Top of PROVIDED ENTRIES

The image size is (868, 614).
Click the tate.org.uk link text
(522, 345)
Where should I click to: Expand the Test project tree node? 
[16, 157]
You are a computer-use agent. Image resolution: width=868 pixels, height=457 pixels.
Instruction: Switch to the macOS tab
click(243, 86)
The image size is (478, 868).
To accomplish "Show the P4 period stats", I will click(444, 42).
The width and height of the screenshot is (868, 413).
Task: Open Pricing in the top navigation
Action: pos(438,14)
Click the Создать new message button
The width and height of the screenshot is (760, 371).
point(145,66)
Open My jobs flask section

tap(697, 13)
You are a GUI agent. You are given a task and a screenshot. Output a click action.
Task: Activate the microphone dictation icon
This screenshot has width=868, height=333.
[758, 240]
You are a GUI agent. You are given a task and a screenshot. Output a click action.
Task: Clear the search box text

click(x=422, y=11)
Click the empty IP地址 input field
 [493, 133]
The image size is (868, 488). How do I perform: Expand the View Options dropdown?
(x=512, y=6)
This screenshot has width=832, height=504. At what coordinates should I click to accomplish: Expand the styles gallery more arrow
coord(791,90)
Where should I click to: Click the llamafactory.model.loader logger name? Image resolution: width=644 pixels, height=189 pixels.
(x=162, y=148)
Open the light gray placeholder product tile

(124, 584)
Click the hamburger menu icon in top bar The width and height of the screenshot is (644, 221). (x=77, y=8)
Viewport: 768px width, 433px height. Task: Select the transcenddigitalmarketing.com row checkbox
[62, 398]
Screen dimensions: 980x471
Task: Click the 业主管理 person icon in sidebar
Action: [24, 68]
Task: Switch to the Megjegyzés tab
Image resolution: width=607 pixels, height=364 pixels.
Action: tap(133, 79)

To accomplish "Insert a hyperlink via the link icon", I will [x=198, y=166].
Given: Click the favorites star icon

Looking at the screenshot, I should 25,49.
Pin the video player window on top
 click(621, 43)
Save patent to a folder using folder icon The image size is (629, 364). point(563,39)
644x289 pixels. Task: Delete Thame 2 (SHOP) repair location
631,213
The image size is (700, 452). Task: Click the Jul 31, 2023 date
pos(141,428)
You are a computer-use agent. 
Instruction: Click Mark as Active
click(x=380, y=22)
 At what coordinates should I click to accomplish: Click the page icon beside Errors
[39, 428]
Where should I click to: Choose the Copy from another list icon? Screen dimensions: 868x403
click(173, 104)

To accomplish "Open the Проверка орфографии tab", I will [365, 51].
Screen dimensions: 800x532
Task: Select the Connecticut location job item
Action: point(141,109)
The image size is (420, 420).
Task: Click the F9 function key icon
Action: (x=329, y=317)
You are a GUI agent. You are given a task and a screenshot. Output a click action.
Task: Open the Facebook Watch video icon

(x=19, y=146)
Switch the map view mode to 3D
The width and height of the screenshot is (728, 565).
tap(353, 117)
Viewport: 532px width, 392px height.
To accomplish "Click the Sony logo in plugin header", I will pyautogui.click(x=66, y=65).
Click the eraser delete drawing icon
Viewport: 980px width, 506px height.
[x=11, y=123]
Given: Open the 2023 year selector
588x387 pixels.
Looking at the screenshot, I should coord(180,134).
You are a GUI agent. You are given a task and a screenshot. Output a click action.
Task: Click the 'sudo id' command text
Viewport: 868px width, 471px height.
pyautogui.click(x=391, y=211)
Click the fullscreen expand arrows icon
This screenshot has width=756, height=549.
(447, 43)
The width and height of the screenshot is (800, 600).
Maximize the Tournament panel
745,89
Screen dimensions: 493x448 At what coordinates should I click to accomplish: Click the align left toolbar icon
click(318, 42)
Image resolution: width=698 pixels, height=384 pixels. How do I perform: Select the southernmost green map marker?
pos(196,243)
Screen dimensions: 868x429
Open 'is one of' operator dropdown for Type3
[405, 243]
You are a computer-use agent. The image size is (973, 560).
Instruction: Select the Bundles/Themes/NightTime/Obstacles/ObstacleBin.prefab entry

Bottom of PROVIDED ENTRIES

TASK BRIEF: Tally the lines in the records containing the string "computer"; output only the tally.

WRITTEN ANSWER: 3